I found my problem, either when I pulled the battery tray out, or slid it in after individually charging each cell I snagged one of the cables that goes above the battery pack and un-plugged it. After plugging that in the mower worked and mowed!!!Is your mower fixed yet? I am having almost the exact same problem now. I did not plug in the power core during the entire winter. I had it fully charged before my first test use, the mower however did not move much, I somehow got it started by turning on the blade. Then I put it back to the shed. Now it would not start at all, just like what you have described. The batteries are showing 50V.
I also did what other people suggested, try to turn on, and observed the voltage went down to 16V immediately. The voltage went back to 50v slower after I stopped the key turning.
I decided to charge the battery individually, and found 1 battery is full, and 3 other batteries are pretty empty. I think that explains why I got 16V, that’s probably 12V + very low amount from other 3 together.
Well, I am charging 1 overnight, hope I can bring the batteries back.
But it still had pathetic run time Less than half an acre of run time when mulching dry, not too tall grass, not enough to do my 2/3 acre lawn on one charge. I bought a "real" (non-harbor freight) battery tester and 1 cell had 297 CCA, one had 275 CCA, one had 240 CCA, and the last one had 237 CCA. Since I needed to replace at least two of the cells (and the third is "iffy") I decided to upgrade to 100 ah pack from the 75 ah pack I originally had.
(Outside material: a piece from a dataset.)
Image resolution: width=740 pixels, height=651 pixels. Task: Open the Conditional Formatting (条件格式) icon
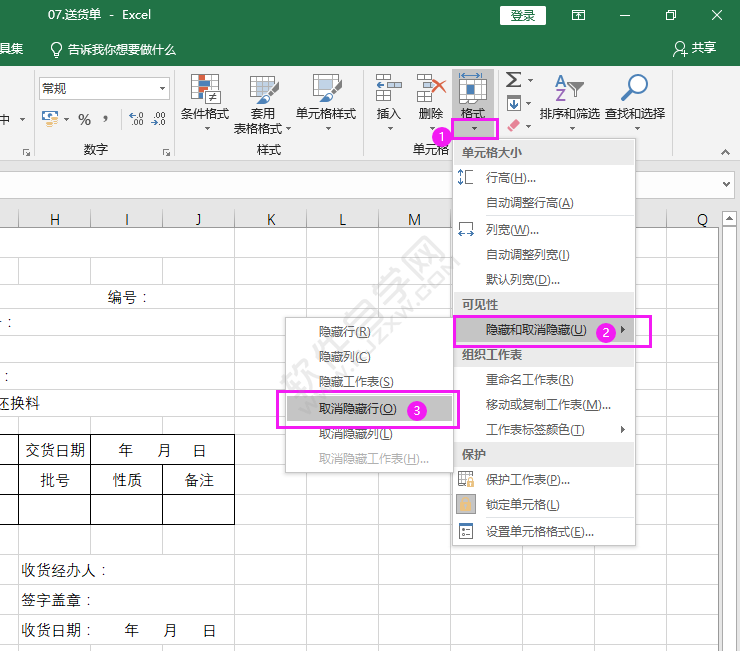(205, 90)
With the new pack installed I was able to do my entire lawn and only used about 1/4 of the battery!
I purchased a desulfator/charger and will attempt to restore the old 75 ah cells to health... if they are revived I can make a home energy storage pack that will run a fridge and freezer though a power outage... or sell them on e-bay. If they don't revive, I will sell the old cells as scrap. I didn't learn about desulfators until after I had purchased my new 100 ah battery cells... my recommendation to you would be after charging each cell full, to purchase a good battery tester OR take the cells to one of the chain parts stores that offers free battery testing. If one or more of the cells are bad I recommend trying restore those cells with a battery desulfator before spending the money on new cells.